Arrange the lines from the one with "Select the 股东户数 column header" up to and including the one with "point(227,55)" as a two-column CSV headed command and location. Give one row for each thing asked, with the asking text under command and its answer under location, each in one quoted field with line breaks turned into spaces.

> _Input rows_:
========

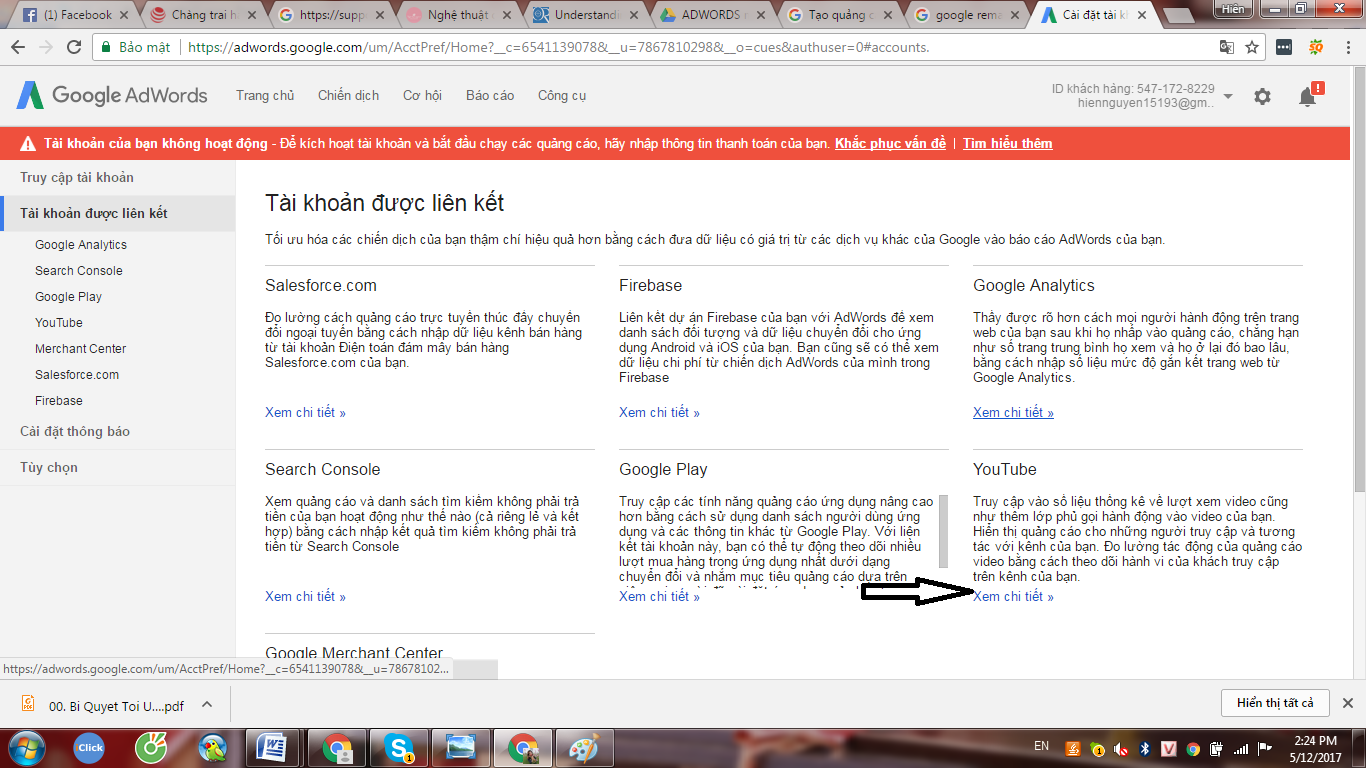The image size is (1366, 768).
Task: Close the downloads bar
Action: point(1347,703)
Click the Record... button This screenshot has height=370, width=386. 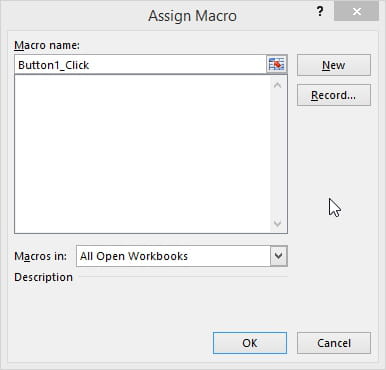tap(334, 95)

========

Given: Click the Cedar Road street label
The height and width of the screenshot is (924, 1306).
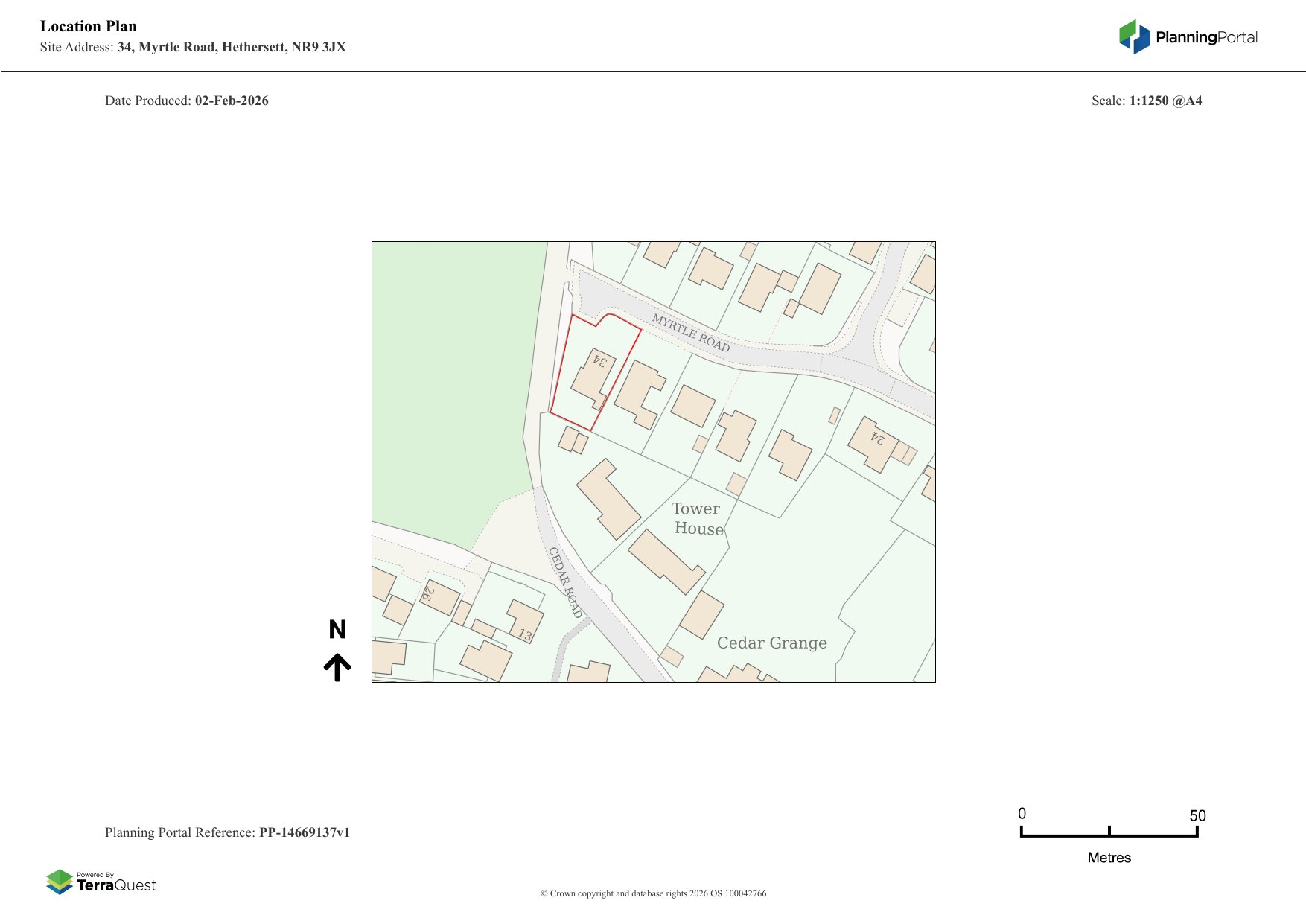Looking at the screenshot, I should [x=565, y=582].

========

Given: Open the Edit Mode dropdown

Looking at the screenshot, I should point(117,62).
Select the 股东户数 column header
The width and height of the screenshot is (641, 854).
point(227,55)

========

> _The solution_:
command,location
"Select the 股东户数 column header The width and height of the screenshot is (641, 854).","point(227,55)"